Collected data
╭──

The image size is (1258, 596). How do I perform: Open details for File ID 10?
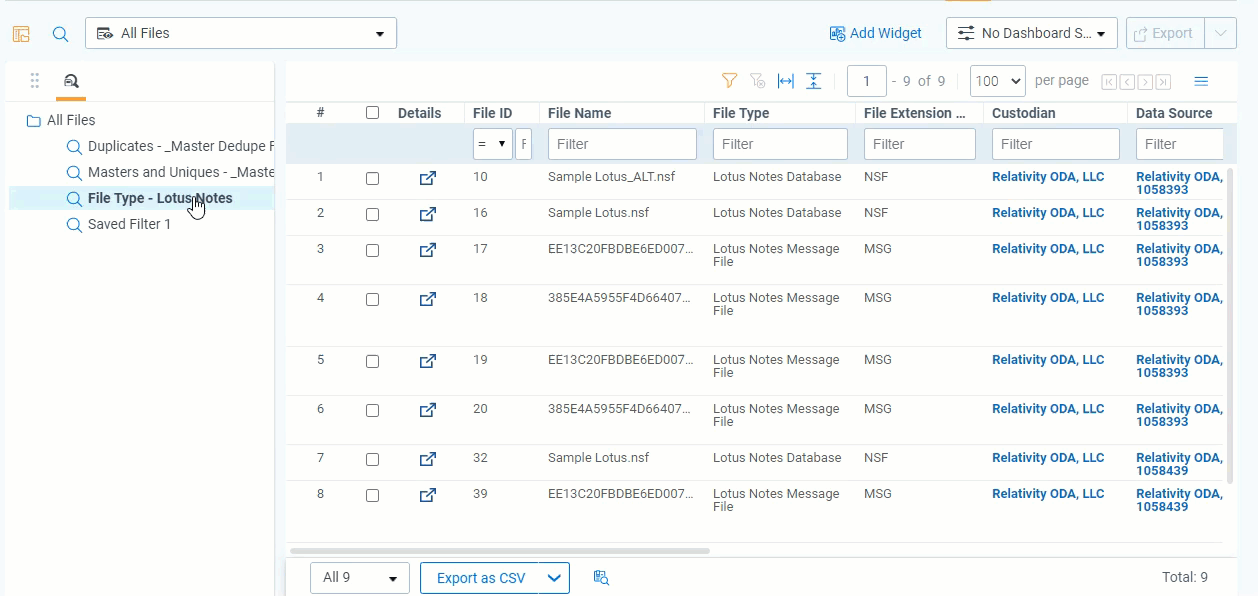click(x=427, y=179)
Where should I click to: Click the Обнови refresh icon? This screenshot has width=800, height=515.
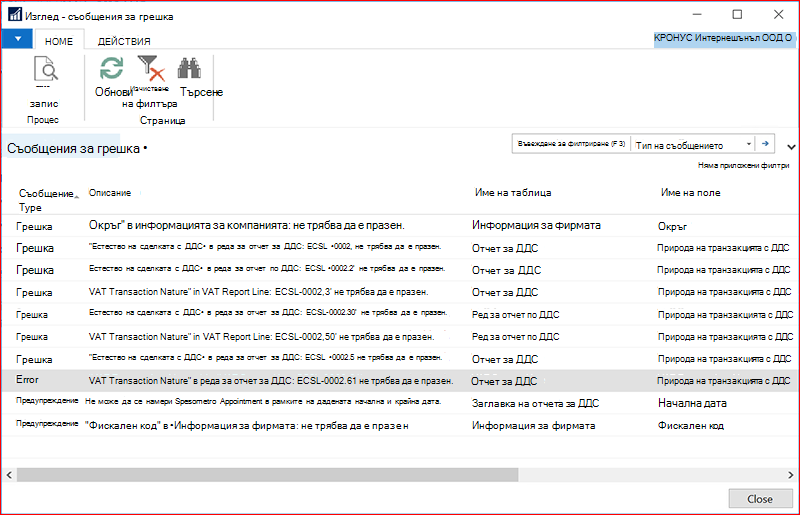(111, 68)
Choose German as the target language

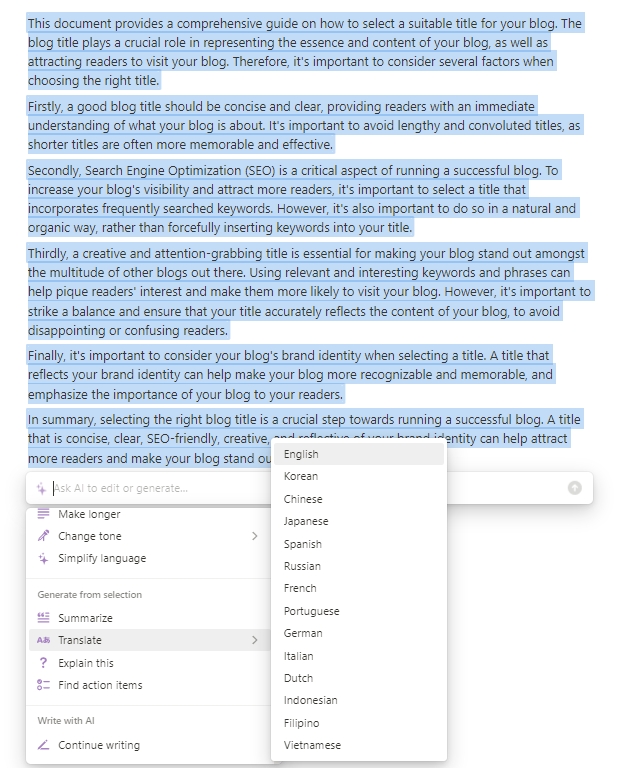click(303, 633)
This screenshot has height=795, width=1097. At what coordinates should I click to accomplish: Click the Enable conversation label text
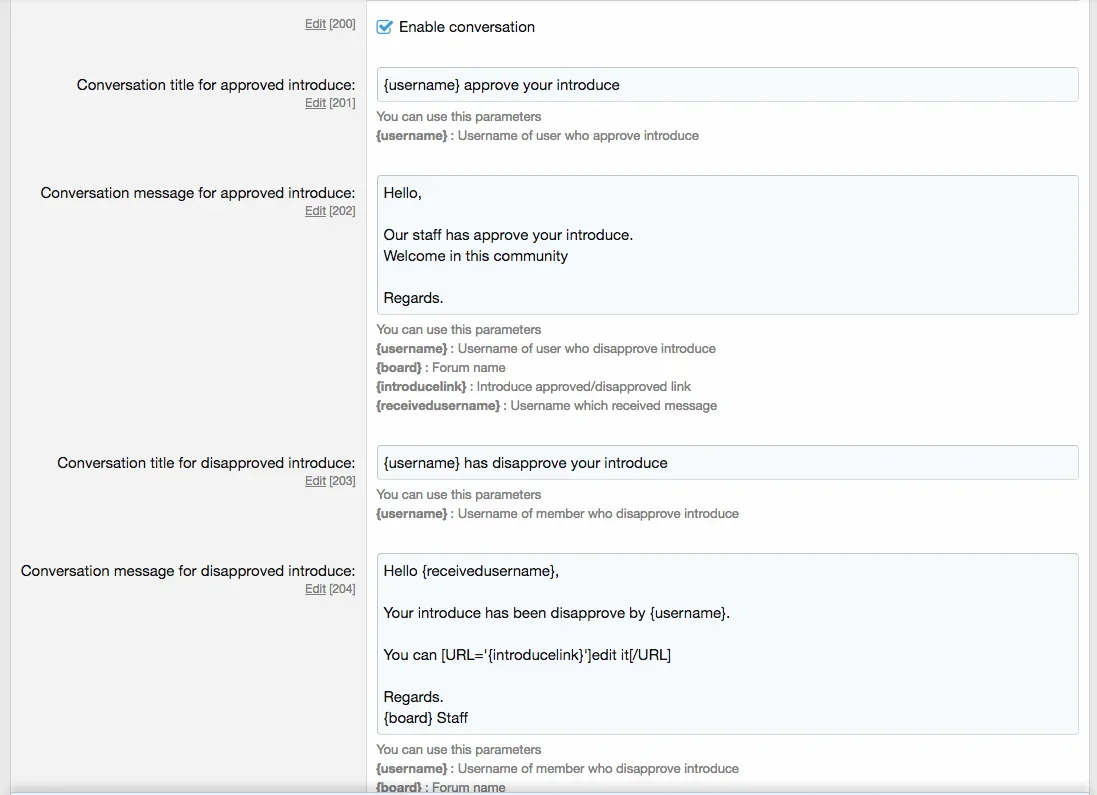click(466, 27)
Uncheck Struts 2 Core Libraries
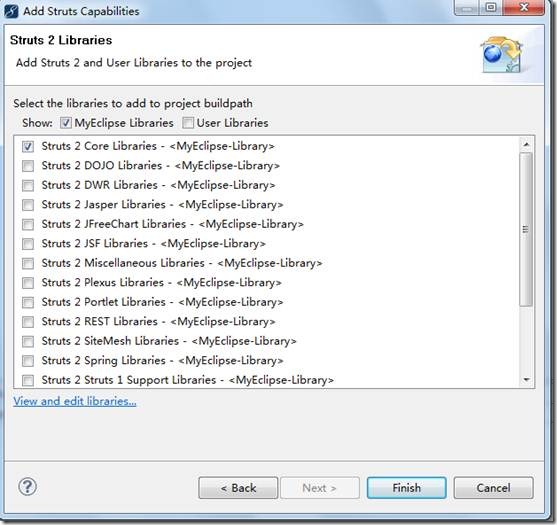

╰──

EXERCISE INSTRUCTIONS -
Set down the records exactly, without the pictures.

YOUR RESPONSE -
The image size is (1258, 596). How do I perform: Open details for File ID 10?
click(x=427, y=179)
Where should I click to: Click the Обнови refresh icon? This screenshot has width=800, height=515.
(111, 68)
Choose German as the target language

click(303, 633)
This screenshot has height=795, width=1097. At what coordinates should I click to accomplish: Click the Enable conversation label text
click(466, 27)
Uncheck Struts 2 Core Libraries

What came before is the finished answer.